*What to do*
Please filter the data below down to the lines holding the string "pixels".

*Task data*
===============

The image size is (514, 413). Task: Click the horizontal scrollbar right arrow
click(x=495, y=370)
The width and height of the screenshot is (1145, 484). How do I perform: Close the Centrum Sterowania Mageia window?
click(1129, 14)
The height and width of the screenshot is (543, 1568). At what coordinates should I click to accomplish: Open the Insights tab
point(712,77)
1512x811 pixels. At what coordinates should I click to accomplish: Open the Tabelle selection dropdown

===============

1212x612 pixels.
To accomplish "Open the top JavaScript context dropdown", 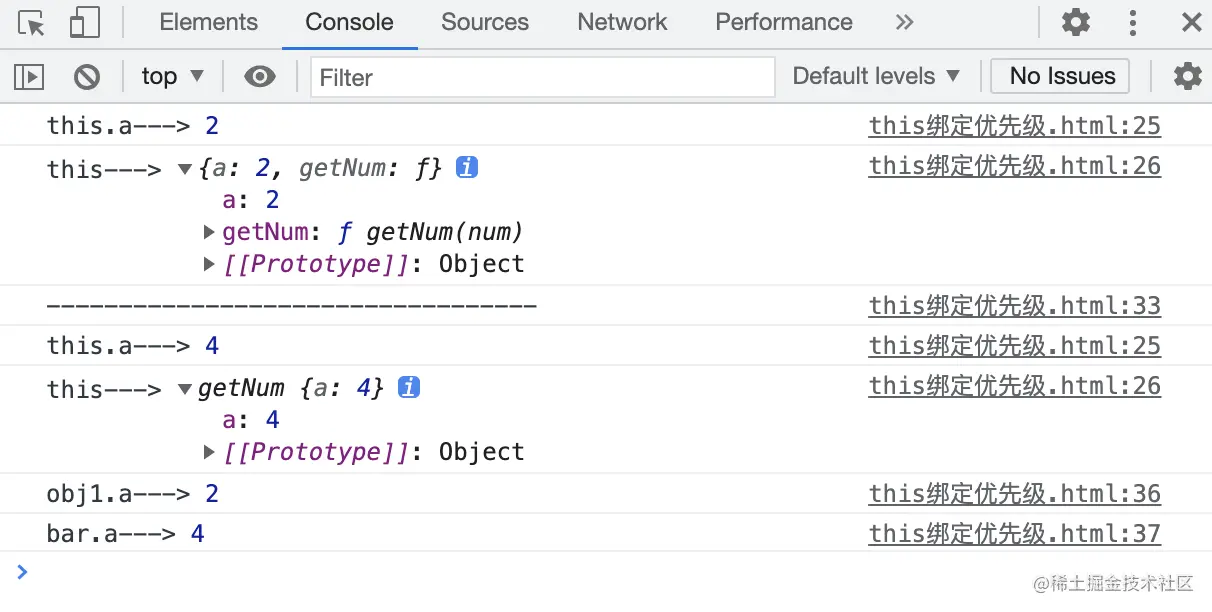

===============

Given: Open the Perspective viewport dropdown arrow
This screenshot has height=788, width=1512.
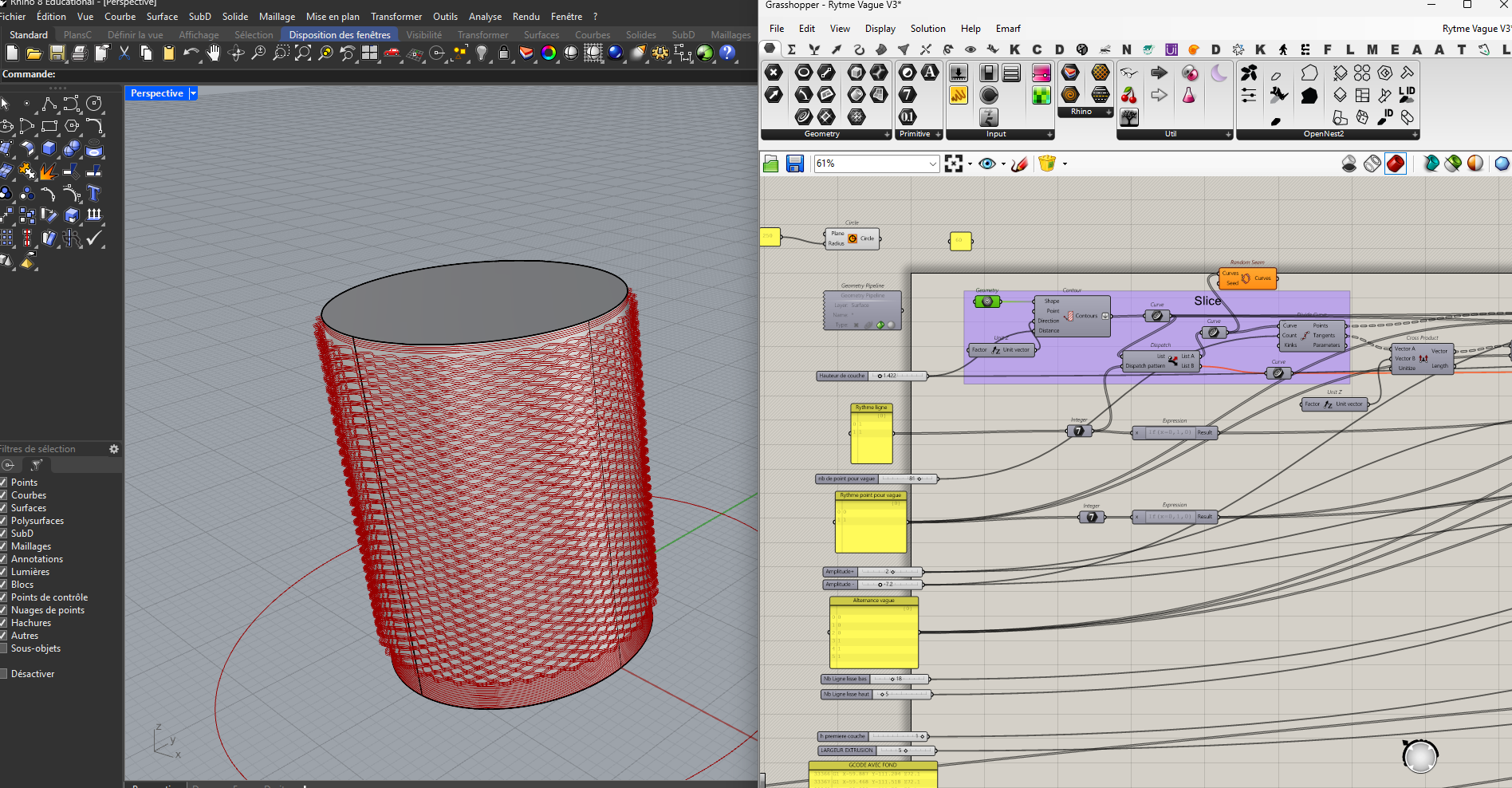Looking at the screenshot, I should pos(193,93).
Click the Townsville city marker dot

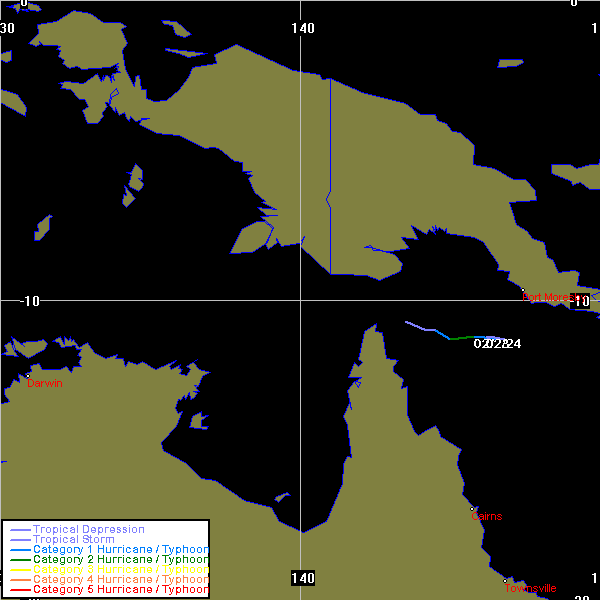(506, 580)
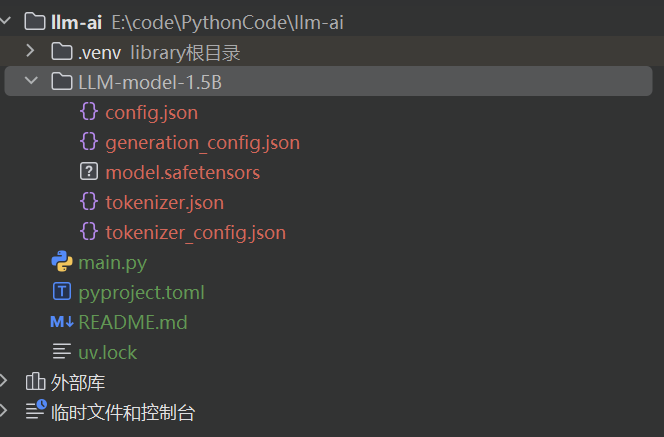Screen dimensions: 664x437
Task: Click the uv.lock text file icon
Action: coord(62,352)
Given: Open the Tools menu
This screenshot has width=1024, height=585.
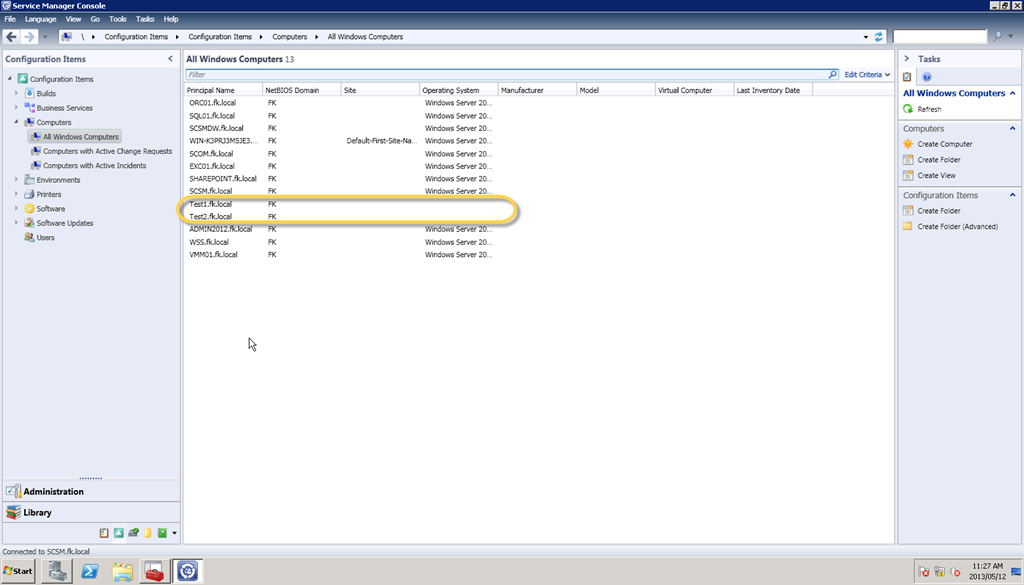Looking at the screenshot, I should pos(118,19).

===============

*Output*
1512x811 pixels. At what coordinates should I click to accomplish: Open the Tabelle selection dropdown
1212x612 pixels.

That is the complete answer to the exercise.